Suzy Delvalle to Step Down as Head of Creative Capital
Susan (Suzy) Delvalle, who has led Creative Capital through a period of major growth and transformation since assuming the role of president and executive director in 2016, and most recently overseen the organization’s response to the massive challenges imposed on artists by the COVID-19 pandemic, will step down from her position on September 1, 2020. Delvalle will continue to serve in an advisory role for the remainder of the year, working with Creative Capital’s staff and board to facilitate a smooth leadership transition.
Delvalle, who succeeded Creative Capital founder Ruby Lerner as the nonprofit’s director, oversaw some of the most dramatic changes in the organization’s two-decade history. Under Delvalle’s leadership, Creative Capital increased its annual operating budget 20 percent by instituting a three-year fundraising cycle, further developed the board with eight new active members while also establishing a National Advisory Council, and expanded services to artists by instituting regular, annual Creative Capital Awards and retreats.
Having seen the organization through its 20th anniversary, Delvalle leaves Creative Capital more prepared than ever to support artists through the unprecedented challenges they face today. The two classes of Creative Capital Awardees she welcomed into the organization’s community of artists are among the most diverse in its history, representing the full breadth of the artistic voices in this country. Creative Capital has always sought out artists whose work is forward-thinking, bold, and innovative, imbued with a conviction that a better future is possible and a vision for how we might realize it. The kind of work, in other words, that will be particularly valuable in times like these.
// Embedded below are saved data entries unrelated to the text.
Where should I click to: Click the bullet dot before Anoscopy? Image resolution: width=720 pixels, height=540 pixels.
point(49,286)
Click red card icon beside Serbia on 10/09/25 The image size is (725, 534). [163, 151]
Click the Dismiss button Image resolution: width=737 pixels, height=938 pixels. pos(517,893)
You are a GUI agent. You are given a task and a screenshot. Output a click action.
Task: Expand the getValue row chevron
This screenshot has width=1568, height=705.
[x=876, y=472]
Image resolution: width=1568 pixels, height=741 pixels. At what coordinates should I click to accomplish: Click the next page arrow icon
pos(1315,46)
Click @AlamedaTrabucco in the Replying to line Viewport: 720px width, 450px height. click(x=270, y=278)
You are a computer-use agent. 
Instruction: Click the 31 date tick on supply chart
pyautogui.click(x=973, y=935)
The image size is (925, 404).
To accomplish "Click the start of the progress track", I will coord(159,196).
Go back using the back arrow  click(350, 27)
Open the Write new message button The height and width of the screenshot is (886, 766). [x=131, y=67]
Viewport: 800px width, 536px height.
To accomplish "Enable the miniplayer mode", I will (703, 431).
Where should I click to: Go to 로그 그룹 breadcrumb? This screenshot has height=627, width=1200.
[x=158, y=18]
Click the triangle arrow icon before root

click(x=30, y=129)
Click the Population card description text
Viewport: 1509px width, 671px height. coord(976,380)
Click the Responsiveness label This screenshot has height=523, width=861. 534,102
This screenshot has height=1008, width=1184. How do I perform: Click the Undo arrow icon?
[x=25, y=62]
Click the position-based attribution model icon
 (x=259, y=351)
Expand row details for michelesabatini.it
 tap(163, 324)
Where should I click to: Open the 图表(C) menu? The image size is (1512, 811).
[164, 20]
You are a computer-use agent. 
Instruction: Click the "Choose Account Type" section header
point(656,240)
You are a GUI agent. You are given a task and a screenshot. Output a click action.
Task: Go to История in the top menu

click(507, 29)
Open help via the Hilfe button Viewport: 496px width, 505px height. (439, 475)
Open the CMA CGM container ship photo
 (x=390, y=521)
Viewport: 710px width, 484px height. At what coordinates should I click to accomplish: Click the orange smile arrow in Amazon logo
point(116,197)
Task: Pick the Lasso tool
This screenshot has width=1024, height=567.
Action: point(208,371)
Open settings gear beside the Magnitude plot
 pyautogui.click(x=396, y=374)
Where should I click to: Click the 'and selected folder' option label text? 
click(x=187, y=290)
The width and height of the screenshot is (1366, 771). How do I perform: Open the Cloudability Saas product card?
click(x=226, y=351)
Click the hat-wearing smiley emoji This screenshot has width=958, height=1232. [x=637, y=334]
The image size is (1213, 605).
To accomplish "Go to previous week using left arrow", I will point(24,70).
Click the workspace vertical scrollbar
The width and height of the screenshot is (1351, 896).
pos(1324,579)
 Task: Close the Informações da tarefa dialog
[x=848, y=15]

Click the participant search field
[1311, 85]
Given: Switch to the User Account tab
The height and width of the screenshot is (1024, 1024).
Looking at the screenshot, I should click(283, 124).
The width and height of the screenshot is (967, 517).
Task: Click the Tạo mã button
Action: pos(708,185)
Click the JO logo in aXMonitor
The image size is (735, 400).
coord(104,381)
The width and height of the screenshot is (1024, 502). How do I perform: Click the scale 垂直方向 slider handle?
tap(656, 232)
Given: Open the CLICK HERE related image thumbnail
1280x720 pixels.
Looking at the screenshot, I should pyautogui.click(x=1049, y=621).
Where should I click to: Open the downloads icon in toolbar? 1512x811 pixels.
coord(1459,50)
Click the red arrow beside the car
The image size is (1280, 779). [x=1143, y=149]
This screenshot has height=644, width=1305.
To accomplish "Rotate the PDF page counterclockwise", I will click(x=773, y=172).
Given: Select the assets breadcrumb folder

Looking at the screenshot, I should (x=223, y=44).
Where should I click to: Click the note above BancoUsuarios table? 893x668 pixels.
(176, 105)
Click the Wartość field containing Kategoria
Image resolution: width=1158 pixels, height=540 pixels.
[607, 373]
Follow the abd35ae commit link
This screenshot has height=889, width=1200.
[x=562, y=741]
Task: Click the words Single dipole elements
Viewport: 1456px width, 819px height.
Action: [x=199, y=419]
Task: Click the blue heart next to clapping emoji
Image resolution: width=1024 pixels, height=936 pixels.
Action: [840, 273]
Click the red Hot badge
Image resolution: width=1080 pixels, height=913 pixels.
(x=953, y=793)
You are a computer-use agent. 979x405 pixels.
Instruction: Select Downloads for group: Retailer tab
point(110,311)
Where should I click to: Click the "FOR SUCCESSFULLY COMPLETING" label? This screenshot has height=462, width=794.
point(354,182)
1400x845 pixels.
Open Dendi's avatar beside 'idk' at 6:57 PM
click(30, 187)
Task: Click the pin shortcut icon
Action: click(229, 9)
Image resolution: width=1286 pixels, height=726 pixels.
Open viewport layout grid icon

Delvalle’s leadership over the last four years meant that Creative Capital was well-positioned at the outset of the COVID-19 crisis to respond immediately and meaningfully in support of artists. The organization quickly pivoted to respond to the rapidly evolving situation, accelerating the distribution of Creative Capital Award funding, developing a widely shared database of resources for affected artists (archived by the Library of Congress as an important historical resource), joining a myriad of philanthropic and research efforts, including the newly formed Artist Relief, to address emergency needs and assess the depth of the pandemic’s impact and identify the most effective responses.
In sum, Delvalle leaves Creative Capital on solid footing to weather this crisis, and primed for a new leader to develop the organization’s approach to the long-term ramifications of the pandemic for artists.
“Suzy has been instrumental in securing Creative Capital’s long-term sustainability, developing infrastructure and resources, and catalyzing innovations,” says Creative Capital board co-chair Stephen Reily. “Her work will have a lasting impact on Creative Capital and the artists whose work she’s championed.”
“Creative Capital has been fortunate to have Suzy at its helm,” says Creative Capital board co-chair Colleen Jennings-Roggensack. “She brought with her great ideas about expanding our already considerable role in promoting art, and ensuring that Creative Capital lifts up a diverse array of voices from the full breadth of the United States. We are grateful for her tenure and guidance.”
“I’m immensely proud of what we’ve accomplished in the last four years, and in the last few months, when the coronavirus pandemic has challenged us as never before,” says Delvalle. “I will always admire, and will continue to follow and support, Creative Capital and its artists!”
Delvalle’s departure was originally planned earlier in 2020, but she and the organization’s board agreed to delay the move in order to facilitate the organization’s rapid response to COVID-19. Delvalle will remain with Creative Capital in an advisory role from September through the end of the year, working to ensure a smooth transition.
A nationwide search for the new director is now underway.
Since its founding in 1999, Creative Capital has supported 596 projects representing 741 artists with over $48 million in funding; professional development opportunities; legal, financial, and other consulting; artist retreats and gatherings; and more, with the aim of fostering and developing artistic exchange and a thriving cultural commons across the United States. The most recent awards were announced in January; the next class will be announced later this year.